Mid-infrared characterization of NbTiN superconducting nanowire single-photon detectors on silicon-on-insulator

TL;DR

This paper reports on the development of NbTiN superconducting nanowire single-photon detectors capable of detecting mid-infrared photons up to 3.5 micrometers with high efficiency, low dark counts, and fast recovery, suitable for integrated photonic applications.

Contribution

It introduces mid-infrared sensitive superconducting nanowire detectors fabricated on silicon-on-insulator, expanding their spectral range and demonstrating high performance in this regime.

Findings

Detection efficiency saturated up to 3.5 μm wavelength

Dark count rate less than 10 counts per second

Recovery time of 4.3 ns

Abstract

Superconducting nanowire single-photon detectors are widely used for detecting individual photons across various wavelengths from ultraviolet to near-infrared range. Recently, there has been increasing interest in enhancing their sensitivity to single photons in the mid-infrared spectrum, driven by applications in quantum communication, spectroscopy and astrophysics. Here, we present our efforts to expand the spectral detection capabilities of U-shaped NbTiN-based superconducting nanowire single-photon detectors, fabricated in a 2-wire configuration on a silicon-on-insulator substrate, into the mid-infrared range.

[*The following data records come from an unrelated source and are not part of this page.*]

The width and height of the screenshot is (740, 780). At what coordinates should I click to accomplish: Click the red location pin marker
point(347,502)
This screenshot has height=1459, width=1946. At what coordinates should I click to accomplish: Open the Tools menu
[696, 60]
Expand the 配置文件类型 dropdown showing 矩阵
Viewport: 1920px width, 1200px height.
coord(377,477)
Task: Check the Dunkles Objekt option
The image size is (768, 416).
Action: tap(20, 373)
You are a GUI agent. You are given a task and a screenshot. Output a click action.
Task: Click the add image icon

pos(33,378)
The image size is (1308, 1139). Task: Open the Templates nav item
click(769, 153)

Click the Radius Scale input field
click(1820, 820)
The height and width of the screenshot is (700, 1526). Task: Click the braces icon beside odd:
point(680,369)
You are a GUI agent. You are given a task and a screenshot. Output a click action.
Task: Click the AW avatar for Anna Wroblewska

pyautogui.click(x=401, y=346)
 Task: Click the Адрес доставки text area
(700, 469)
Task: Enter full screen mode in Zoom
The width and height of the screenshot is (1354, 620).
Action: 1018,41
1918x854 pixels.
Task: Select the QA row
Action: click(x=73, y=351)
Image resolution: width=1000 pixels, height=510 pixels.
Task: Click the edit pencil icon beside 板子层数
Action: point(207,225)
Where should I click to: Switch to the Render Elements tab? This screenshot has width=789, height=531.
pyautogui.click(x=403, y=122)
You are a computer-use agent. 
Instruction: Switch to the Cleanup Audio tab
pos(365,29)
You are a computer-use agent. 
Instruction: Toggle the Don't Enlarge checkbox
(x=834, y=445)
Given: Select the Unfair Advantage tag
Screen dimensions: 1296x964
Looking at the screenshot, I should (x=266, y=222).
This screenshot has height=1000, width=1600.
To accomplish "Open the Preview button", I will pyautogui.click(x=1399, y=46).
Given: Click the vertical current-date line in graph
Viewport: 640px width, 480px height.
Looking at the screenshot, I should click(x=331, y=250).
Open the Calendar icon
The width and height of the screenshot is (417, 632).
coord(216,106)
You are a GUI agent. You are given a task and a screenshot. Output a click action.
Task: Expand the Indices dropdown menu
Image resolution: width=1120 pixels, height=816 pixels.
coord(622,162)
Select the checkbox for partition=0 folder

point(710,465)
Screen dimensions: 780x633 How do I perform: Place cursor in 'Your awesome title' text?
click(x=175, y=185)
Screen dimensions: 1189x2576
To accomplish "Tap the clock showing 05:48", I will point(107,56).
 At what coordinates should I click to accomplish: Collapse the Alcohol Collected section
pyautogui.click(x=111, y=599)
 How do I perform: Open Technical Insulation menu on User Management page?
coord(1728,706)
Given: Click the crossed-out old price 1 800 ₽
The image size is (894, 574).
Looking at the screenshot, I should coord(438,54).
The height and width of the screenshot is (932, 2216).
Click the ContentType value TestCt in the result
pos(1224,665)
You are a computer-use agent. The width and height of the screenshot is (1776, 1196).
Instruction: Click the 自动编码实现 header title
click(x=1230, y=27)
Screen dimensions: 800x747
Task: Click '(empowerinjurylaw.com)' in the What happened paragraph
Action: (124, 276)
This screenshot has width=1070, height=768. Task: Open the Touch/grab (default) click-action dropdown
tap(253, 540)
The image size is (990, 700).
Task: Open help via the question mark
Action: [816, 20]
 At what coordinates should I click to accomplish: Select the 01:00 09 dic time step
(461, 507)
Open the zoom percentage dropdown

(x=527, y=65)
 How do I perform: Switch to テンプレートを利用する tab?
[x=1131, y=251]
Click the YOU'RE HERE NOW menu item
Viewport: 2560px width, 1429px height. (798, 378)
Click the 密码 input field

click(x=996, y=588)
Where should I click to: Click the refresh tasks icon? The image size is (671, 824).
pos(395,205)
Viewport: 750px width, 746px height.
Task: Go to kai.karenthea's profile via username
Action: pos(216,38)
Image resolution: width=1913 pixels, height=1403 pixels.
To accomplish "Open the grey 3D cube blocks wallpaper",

We demonstrate saturated internal detection efficiency extending up to a wavelength of 3.5 {\mu}m for a 5 nm thick and 50 nm wide NbTiN nanowire with a dark count rate less than 10 counts per second at 0.9 K and a rapid recovery time of 4.3 ns. The detectors are engineered for integration on waveguides in a silicon-on-insulator platform for compact, multi-channel device applications.